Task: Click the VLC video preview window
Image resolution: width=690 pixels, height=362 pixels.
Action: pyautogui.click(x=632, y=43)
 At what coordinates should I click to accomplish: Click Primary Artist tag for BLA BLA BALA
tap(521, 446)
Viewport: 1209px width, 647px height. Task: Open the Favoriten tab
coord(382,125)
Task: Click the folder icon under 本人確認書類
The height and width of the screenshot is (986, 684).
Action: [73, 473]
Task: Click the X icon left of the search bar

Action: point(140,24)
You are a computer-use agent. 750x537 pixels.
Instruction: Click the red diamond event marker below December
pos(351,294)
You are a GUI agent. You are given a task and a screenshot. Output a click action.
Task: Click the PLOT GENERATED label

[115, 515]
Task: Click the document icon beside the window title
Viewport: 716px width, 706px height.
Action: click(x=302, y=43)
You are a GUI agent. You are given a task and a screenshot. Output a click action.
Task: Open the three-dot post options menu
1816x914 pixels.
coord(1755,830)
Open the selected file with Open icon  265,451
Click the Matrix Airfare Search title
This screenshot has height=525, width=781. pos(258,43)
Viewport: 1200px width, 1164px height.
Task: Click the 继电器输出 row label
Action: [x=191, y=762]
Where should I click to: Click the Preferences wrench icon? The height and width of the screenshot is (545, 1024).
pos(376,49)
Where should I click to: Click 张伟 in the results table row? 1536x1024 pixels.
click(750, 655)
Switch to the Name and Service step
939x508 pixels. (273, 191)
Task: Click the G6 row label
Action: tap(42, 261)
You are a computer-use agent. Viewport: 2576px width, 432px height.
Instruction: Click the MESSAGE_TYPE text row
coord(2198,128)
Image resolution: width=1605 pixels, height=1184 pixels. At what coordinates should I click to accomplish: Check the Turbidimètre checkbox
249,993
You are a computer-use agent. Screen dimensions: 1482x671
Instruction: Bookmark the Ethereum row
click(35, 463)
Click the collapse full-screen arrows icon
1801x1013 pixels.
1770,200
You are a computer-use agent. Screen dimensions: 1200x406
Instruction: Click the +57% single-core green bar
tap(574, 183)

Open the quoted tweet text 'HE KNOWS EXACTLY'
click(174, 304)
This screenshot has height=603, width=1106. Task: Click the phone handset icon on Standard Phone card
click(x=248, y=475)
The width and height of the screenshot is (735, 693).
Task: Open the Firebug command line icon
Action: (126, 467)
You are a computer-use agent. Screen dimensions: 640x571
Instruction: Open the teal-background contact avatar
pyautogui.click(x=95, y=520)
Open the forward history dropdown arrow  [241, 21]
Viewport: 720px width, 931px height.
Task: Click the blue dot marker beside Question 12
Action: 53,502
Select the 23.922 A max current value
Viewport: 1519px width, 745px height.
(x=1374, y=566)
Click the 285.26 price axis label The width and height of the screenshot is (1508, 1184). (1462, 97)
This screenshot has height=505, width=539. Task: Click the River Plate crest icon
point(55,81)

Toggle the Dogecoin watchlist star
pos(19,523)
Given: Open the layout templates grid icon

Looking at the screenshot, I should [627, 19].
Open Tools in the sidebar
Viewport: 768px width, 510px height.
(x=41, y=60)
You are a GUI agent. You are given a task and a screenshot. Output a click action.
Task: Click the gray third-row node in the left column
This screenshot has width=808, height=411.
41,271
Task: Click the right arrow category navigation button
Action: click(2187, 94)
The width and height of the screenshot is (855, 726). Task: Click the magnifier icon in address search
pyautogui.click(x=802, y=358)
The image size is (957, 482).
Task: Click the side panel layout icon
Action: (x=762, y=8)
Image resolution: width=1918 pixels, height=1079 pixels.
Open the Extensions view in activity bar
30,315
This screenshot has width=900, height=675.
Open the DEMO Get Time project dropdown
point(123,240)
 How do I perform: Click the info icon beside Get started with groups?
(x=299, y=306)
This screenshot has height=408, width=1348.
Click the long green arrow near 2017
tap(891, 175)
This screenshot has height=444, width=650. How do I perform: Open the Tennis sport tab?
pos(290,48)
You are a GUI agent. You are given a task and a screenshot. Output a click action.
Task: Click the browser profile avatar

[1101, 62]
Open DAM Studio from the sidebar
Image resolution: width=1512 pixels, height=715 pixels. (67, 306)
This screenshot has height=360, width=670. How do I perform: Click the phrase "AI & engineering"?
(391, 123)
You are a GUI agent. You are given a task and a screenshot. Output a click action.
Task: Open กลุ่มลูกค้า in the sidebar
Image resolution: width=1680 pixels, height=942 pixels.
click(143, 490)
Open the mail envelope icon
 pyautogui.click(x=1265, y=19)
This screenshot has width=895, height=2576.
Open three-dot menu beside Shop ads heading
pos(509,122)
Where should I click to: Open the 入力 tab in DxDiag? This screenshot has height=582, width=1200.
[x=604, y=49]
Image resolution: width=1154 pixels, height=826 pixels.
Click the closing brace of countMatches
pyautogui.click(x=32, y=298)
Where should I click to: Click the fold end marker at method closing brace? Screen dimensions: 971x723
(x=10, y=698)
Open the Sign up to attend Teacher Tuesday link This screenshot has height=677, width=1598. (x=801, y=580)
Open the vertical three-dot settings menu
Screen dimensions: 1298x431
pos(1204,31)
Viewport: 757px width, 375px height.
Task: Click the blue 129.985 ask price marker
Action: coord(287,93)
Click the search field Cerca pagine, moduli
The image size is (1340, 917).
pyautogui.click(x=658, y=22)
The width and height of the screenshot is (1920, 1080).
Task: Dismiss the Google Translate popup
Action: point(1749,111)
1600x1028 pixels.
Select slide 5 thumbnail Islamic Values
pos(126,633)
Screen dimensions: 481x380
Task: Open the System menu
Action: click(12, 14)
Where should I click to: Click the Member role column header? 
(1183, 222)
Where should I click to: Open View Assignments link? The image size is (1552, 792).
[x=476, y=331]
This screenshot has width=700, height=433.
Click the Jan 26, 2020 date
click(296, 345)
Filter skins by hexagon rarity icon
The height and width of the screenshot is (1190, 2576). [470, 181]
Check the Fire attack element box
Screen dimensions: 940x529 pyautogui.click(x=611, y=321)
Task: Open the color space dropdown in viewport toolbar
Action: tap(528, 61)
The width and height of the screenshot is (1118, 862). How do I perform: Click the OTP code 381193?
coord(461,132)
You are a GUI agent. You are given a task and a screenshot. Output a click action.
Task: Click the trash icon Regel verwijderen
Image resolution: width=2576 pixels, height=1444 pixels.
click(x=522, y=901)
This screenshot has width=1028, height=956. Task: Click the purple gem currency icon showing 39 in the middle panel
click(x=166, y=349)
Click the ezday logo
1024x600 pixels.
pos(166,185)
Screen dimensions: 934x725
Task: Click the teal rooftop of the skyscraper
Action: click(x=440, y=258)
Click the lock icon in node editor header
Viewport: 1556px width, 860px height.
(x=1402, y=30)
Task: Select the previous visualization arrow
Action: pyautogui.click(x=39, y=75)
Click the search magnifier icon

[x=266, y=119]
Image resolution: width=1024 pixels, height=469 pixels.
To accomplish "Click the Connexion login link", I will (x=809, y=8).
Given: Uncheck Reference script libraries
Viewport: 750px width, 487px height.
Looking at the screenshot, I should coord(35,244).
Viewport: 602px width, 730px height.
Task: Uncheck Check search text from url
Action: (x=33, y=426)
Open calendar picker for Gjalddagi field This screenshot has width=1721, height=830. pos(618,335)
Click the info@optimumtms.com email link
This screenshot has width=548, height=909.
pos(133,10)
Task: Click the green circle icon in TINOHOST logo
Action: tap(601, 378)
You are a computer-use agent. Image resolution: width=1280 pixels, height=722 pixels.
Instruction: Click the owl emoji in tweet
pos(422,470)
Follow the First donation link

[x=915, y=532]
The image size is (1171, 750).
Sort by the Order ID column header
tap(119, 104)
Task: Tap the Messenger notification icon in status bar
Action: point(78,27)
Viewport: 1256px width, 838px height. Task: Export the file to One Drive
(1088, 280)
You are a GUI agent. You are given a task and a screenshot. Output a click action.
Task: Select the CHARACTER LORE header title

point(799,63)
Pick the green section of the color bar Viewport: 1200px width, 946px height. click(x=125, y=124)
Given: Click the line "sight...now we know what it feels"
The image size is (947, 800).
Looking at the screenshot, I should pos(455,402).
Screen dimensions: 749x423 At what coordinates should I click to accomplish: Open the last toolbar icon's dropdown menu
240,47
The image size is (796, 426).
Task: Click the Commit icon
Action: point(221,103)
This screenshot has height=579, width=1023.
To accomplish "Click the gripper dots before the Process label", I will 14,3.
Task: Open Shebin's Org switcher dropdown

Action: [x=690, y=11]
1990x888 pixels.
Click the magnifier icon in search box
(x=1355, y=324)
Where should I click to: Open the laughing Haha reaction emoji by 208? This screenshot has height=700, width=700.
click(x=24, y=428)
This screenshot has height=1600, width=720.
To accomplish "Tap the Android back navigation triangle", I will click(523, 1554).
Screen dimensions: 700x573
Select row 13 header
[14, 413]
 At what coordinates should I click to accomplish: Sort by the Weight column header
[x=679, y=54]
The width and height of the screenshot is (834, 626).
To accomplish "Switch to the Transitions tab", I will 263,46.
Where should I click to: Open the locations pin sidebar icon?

▸ **Aim of the task**
What is needed is a word-for-word restatement of every line from the one with "Pick the green" to the end of the entries above.

▸ **Answer section**
Pick the green section of the color bar Viewport: 1200px width, 946px height. click(x=125, y=124)
Given: Click the line "sight...now we know what it feels"
The image size is (947, 800).
Looking at the screenshot, I should pos(455,402).
Screen dimensions: 749x423 At what coordinates should I click to accomplish: Open the last toolbar icon's dropdown menu
240,47
The image size is (796, 426).
Task: Click the Commit icon
Action: point(221,103)
This screenshot has height=579, width=1023.
To accomplish "Click the gripper dots before the Process label", I will 14,3.
Task: Open Shebin's Org switcher dropdown

Action: [x=690, y=11]
1990x888 pixels.
Click the magnifier icon in search box
(x=1355, y=324)
Where should I click to: Open the laughing Haha reaction emoji by 208? This screenshot has height=700, width=700.
click(x=24, y=428)
This screenshot has height=1600, width=720.
To accomplish "Tap the Android back navigation triangle", I will click(523, 1554).
Screen dimensions: 700x573
Select row 13 header
[14, 413]
 At what coordinates should I click to accomplish: Sort by the Weight column header
[x=679, y=54]
The width and height of the screenshot is (834, 626).
To accomplish "Switch to the Transitions tab", I will 263,46.
Where should I click to: Open the locations pin sidebar icon?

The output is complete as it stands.